I hand the man my bottle of Tummy Shockers. He thanks me and immediately tosses the bottle over his shoulder. William tries to kiss my cheek but misses. “That was very nice of you,” he says approvingly, trying again. “That man has had a hard life. It’s important to help people. You should do volunteer work with a local homeless shelter.” That is just my style! How did he ever know? “Can you reach into my wallet and pull out a hundred dollars?” he then asks. Saddled with grocery bags, he can’t reach into his back pocket. He turns his ass to me. “It’s in the right back pocket.” I look at the wallet. It’s about to fall out. I explain that no one gives bums a hundred dollars. “I do,” he answers. I take out his wallet and pull out a single and hand it to the bum, who immediately takes off down the street screaming with joy. Must have been a slow afternoon. That or he was one buck short on the crack bill. William smiles. “Look how we made his day!” he marvels.

We are crossing the street when William abruptly stops to stare at an anorexic-looking middle-aged woman hiding behind a baseball cap and sunglasses. She is moving briskly and pushing an empty baby carriage. “I can’t believe it,” he says and continues to stand in the street. A taxicab swerves to avoid us. I pull him to the sidewalk. What is he looking at? I have to go to the bathroom. “I just had my first Hollywood sighting,” he says. “I think that was Kelly LeBrock.” I motion for William to continue. “Kelly LeBrock, the star of
Weird Science
,” he says as if she is a household name. “She played Lisa the seductress.” I vaguely recall the actress William is talking about. He doesn’t know what a bagel is but he knows Kelly LeBrock? I inform him that the woman we saw was not Kelly LeBrock. “I think it was,” he insists. “Maybe you couldn’t tell with the hat and glasses but it was definitely her . . . Great!” he marvels. “I just saw Kelly LeBrock! She’s done a lot of charity work removing mines in Africa. I should have asked for an autograph.” Whose autograph should he have asked Kelly LeBrock for, a real actress’s? William again turns around to stare at the “star.” I begin tugging on his sleeve. No need to worry, Kelly LeBrock will be here tomorrow and the next day. She’s probably married to that bum who threw my Tummy Shockers all over Second Avenue. Now let’s go so I can take a leak. And while we’re at it, let’s have these burgers at Libby’s. I don’t want to clean up a fire or William’s charred remains should anything go wrong.

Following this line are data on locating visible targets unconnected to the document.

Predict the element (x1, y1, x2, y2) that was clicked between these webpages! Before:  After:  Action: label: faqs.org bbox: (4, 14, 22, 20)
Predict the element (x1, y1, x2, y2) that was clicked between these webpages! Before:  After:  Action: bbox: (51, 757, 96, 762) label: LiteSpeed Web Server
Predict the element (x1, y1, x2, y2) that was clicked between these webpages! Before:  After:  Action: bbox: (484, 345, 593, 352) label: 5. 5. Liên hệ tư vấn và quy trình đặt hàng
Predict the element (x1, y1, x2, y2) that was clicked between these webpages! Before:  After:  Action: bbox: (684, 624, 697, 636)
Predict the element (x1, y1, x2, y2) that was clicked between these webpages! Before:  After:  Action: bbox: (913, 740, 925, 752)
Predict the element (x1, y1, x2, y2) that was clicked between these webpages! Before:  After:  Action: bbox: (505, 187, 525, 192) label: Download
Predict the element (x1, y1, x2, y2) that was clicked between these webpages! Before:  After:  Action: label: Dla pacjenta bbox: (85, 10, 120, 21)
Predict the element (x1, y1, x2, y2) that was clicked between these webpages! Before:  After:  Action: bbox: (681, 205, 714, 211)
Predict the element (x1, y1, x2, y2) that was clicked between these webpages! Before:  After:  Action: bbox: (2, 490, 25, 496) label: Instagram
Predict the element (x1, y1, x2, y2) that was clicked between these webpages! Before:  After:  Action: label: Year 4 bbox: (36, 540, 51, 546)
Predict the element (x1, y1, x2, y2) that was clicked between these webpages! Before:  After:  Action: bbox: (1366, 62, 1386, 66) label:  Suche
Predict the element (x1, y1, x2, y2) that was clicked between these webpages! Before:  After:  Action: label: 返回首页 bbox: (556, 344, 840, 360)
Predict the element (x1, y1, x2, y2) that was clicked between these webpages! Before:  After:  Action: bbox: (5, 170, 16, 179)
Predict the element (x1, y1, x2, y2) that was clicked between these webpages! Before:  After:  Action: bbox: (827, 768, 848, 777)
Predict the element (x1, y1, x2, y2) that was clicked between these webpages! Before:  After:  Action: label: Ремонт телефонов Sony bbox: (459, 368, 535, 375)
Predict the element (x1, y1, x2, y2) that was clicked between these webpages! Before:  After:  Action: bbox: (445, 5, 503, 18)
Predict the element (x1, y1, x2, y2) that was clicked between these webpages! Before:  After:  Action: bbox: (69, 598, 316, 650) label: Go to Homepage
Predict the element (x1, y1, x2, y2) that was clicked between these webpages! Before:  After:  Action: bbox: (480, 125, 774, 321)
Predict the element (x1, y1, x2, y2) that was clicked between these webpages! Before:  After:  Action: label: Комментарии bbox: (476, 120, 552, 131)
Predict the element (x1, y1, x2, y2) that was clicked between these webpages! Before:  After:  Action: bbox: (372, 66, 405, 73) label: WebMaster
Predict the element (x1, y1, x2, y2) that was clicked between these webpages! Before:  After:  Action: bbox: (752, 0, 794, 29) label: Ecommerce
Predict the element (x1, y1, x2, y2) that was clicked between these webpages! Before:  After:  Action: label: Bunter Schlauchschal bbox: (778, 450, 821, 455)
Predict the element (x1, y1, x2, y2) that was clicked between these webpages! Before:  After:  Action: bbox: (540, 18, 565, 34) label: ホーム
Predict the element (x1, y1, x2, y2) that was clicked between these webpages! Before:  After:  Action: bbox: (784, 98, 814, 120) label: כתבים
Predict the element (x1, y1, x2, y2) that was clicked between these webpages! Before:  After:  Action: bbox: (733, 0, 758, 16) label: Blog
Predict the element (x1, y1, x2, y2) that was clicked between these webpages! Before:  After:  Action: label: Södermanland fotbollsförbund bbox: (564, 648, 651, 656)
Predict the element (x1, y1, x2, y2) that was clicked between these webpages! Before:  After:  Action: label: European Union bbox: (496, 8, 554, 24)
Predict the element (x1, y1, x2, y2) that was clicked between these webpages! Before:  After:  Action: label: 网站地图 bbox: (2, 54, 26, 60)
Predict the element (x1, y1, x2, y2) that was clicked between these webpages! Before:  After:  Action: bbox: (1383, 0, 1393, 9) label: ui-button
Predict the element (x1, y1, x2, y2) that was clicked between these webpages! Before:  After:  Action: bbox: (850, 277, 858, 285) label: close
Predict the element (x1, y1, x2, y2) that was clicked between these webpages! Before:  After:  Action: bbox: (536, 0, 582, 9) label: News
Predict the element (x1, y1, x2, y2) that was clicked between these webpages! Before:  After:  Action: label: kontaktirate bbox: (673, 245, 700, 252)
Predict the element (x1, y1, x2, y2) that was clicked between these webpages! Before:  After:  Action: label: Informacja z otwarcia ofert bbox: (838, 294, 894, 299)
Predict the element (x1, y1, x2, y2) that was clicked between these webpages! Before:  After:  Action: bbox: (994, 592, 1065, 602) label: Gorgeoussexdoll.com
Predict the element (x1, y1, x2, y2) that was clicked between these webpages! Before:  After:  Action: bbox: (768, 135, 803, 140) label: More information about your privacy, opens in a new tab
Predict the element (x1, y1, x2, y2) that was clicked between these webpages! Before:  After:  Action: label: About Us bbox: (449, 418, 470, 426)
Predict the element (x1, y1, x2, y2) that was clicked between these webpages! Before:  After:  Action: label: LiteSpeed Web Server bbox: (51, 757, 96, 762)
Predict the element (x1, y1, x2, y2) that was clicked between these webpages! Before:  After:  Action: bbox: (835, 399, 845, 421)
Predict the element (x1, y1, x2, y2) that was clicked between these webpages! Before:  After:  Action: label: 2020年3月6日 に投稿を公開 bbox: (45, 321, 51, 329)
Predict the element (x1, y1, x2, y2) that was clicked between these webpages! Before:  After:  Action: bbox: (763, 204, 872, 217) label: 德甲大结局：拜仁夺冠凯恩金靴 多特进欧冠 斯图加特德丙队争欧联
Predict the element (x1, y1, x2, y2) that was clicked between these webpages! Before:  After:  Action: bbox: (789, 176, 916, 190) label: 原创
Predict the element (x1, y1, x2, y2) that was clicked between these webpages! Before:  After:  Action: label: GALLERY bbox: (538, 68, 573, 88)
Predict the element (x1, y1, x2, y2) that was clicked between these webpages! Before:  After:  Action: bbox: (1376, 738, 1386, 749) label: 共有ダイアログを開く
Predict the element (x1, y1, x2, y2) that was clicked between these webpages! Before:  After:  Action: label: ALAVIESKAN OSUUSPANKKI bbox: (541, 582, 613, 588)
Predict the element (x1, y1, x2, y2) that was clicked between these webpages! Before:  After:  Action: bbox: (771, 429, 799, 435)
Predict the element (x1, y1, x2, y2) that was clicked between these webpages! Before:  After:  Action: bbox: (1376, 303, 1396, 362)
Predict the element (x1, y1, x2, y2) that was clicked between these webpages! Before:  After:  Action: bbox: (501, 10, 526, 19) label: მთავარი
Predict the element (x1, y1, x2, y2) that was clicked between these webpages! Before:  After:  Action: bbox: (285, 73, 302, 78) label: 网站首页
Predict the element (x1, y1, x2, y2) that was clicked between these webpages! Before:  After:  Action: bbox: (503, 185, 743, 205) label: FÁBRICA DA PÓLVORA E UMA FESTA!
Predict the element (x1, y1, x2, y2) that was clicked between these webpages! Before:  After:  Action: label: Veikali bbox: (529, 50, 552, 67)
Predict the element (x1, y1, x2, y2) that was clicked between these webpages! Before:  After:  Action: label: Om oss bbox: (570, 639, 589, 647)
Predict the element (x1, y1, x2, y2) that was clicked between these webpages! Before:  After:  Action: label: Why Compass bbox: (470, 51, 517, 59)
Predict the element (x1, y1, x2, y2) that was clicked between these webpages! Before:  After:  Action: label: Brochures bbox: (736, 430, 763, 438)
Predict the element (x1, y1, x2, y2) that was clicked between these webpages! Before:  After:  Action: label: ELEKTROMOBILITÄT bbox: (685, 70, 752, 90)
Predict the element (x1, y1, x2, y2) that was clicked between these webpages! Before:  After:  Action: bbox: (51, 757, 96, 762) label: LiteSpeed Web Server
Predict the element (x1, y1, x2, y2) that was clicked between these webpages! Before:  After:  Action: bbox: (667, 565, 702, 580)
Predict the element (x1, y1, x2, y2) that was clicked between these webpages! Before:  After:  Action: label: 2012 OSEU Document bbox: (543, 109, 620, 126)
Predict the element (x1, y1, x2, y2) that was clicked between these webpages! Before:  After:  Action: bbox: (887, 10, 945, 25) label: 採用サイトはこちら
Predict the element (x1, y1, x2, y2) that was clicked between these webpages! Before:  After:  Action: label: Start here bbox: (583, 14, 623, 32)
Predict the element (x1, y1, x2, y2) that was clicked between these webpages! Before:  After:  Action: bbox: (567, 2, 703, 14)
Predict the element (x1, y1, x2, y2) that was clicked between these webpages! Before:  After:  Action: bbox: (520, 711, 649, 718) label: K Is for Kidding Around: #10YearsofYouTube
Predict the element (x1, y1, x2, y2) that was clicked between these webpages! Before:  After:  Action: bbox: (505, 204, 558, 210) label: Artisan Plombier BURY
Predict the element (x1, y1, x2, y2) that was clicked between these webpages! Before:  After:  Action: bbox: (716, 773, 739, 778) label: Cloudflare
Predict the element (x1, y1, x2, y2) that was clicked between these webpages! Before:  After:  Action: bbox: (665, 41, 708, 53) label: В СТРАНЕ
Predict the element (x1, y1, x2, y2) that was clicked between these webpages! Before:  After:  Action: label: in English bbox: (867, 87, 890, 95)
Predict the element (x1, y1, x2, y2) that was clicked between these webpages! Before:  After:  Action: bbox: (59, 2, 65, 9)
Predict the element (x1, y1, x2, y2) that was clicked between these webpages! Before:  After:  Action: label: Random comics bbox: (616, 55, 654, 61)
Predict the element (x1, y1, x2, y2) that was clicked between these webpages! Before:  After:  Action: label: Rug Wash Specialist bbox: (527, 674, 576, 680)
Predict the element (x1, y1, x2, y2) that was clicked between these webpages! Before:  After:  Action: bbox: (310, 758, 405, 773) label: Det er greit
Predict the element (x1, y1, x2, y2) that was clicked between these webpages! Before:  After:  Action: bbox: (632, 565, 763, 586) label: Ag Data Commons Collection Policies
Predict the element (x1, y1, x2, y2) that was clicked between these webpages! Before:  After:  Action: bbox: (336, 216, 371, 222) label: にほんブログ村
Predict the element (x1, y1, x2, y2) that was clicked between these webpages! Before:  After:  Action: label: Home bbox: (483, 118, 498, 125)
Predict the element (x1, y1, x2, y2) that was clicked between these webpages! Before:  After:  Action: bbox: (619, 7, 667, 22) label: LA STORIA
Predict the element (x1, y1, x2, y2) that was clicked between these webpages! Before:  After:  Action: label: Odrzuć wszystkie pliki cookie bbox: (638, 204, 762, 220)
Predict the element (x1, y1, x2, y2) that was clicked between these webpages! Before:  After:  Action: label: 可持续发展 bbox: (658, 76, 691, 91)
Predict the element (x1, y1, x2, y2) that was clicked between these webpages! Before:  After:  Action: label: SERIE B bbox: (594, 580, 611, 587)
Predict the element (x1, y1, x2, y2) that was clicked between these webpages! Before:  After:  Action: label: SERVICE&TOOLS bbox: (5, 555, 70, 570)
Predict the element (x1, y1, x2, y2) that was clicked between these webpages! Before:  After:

One block from home William stops again and points at a white limo in the middle of traffic, its tinted black window slowly going up. Whoever is inside just discarded a cigar. It rolls toward the curb then falls into the sewer. “I think that was Manuel’s father,” he says. “Maybe Manuel is inside. We should see.” I look up at him. Who? “Don’t you remember Manuel?” he asks, not taking his eyes off the limo. “He was a guest at the lodge when you were in South Africa.” I nod. I remember him. No question there. And I’m so sure that was Manuel’s father. He’s probably looking for Kelly LeBrock. “That was definitely him,” William confidently says as the limo pulls away.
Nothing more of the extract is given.